The FTC recently announced a consent decree with online retailer Life is good (www.lifeisgood.com) that offers insight into what that agency may believe are the bare minimum steps companies must take when making the kind of generic we-protect-the-information-you-give-us statements found in most privacy policies. The FTC claimed Life is good offered such reassurances but failed to have in place sufficient measures (from the FTC’s view) to back them up, based on the ability of a hacker to use SQL injection attacks on Life is good’s website to access consumers’ credit card numbers, expiration dates, and security codes.

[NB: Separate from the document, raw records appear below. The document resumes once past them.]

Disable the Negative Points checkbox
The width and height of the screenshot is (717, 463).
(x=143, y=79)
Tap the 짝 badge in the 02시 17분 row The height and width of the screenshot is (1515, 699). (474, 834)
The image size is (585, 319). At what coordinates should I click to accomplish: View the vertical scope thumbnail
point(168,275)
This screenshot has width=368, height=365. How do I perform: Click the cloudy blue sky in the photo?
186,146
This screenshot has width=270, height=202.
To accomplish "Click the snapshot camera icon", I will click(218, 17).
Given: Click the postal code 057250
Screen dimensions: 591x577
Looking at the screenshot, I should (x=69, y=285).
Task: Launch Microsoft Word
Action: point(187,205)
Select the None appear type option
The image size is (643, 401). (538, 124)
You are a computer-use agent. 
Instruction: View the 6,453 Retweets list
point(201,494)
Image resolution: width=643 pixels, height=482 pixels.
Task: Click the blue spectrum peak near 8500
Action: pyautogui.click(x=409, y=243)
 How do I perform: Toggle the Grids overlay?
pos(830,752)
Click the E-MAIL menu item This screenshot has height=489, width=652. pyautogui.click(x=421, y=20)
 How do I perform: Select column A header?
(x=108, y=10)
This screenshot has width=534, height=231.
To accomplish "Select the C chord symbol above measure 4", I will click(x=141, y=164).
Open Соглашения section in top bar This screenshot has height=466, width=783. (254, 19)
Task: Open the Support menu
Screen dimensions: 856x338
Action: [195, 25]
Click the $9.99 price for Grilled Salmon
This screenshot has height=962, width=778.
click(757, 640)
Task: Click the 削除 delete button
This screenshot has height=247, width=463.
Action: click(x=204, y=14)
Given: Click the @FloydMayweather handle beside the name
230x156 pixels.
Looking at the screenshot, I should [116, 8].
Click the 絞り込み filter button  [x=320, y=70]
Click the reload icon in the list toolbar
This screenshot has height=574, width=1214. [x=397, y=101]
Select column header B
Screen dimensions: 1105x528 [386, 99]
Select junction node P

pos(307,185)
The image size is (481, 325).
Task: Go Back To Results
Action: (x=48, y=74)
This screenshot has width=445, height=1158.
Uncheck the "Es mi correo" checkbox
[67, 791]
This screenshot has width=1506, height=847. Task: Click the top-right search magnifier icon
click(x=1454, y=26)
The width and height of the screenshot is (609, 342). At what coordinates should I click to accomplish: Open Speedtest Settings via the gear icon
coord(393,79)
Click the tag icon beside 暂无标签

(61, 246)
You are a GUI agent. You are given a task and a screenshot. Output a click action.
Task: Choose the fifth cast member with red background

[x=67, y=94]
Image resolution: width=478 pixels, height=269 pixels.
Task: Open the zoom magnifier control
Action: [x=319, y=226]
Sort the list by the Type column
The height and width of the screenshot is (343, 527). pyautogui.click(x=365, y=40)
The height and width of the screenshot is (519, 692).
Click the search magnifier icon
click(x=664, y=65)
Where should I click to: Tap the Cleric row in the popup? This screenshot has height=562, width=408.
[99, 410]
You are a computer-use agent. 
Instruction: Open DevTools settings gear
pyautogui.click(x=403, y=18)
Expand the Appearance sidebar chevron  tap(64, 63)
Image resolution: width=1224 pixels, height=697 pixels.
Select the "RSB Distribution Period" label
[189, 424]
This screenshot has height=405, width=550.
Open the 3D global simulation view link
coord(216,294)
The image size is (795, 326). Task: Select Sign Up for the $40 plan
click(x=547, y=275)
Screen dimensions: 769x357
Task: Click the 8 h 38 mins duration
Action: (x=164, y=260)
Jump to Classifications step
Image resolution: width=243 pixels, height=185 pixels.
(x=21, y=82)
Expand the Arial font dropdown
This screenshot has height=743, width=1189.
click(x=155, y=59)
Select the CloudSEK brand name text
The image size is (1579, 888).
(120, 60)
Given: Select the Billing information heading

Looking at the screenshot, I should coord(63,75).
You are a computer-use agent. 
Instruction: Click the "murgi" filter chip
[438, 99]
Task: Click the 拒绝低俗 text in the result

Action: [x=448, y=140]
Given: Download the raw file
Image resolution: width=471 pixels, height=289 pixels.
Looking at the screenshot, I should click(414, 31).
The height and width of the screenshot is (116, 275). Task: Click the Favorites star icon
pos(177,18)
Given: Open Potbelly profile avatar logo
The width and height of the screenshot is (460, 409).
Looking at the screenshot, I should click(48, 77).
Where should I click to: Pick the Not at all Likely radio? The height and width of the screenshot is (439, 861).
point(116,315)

To resolve allegations in a draft complaint the FTC had prepared alleging unfair trade practices, Life is good settled the claims by entering a consent decree requiring it to adopt a comprehensive information-security program and obtain biennial audits by an independent third-party security professional … for the next 20 years.
• unnecessarily risked credit card information by storing it indefinitely in clear, readable text on its network, and by storing credit security card codes
• failed to assess the vulnerability of its website and computer network to commonly known and reasonably foreseeable attacks, such as SQL injection attacks
• failed to implement simple, free or low-cost, and readily available security defenses to SQL and similar attacks
• failed to use readily available security measures to monitor and control connections from the network to the Internet
• failed to employ reasonable measures to detect unauthorized access to credit card information
The consent decree has the standard provision that the company will no longer violate the FTC Act, but in addition, the above-referenced “comprehensive information-security program” that Life is good must institute requires administrative, technical, and physical safeguards tailored to the size of Life is good as a commercial entity, the nature of its activities, and the sensitivity of the personal information it collects. Specifically, the consent decree mandates an information-security program that includes:
• designation of an employee or employees to coordinate the information security program
• identification of internal and external risks to the security and confidentiality of personal information and assess the safeguards already in place
• creation and implementation of safeguards to control the risks identified in the risk assessment
• monitoring the safeguards’ effectiveness
• development of reasonable steps to select and oversee service providers that handle personal information of Life is good customers.
• evaluation and adjustment of the program to reflect the results of monitoring, material changes to the company’s operations, or “other circumstances” that may effect program efficacy
• bookkeeping and record-keeping to facilitate FTC monitoring of compliance with the consent decree
Further, the above-noted independent, third-party security auditor that Life is good must employ biennially for the next 20 years, will be required to certify the security program meets or exceeds the requirements of the consent decree, and is operating with sufficient effectiveness to provide reasonable assurance of the security of consumers’ personal information.
While the duration and reach of the information-security program’s terms mandated by the consent decree may be heightened in part as a result of Life is good having been open to a hacker’s attack that resulted in a compromise of consumers’ sensitive data, the basic framework suggests what security measures the FTC believes most companies should have in place. It indicates that, in general terms, a company should have an employee (or, if necessary, several employees) charged with oversight of securing the sensitive personal information the company collects, routine information-security risk assessments and establishment of safeguards against identified risks, and monitoring, bookkeeping and record-keeping that demonstrates the functioning and efficacy of the program. In addition, it appears the FTC expects companies take at least reasonable steps to ensure that third parties with which a company shares its sensitive information, have in place sufficient measures to ensure that nay sensitive data that is shared will be secure upon receipt by the third party.
The FTC’s announcement of the consent decree provides an opportunity for all companies that collect sensitive personal information, and that publicly make promises about how they safeguard that data, to re-evaluate their data security programs to ensure they are meeting at least the minimum steps the FTC appears to expect. The FTC’s Protecting Personal Information: A Guide for Businesses is a good resource in this regard as well.